__Try it__:
Could you write out the data that follows, exactly and in full?

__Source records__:
====
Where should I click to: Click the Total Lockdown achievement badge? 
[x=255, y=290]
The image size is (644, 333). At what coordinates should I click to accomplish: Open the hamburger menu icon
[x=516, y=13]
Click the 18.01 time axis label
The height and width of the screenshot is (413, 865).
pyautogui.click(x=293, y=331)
====
__Response__:
Where should I click to: Click the Total Lockdown achievement badge? 
[x=255, y=290]
The image size is (644, 333). At what coordinates should I click to accomplish: Open the hamburger menu icon
[x=516, y=13]
Click the 18.01 time axis label
The height and width of the screenshot is (413, 865).
pyautogui.click(x=293, y=331)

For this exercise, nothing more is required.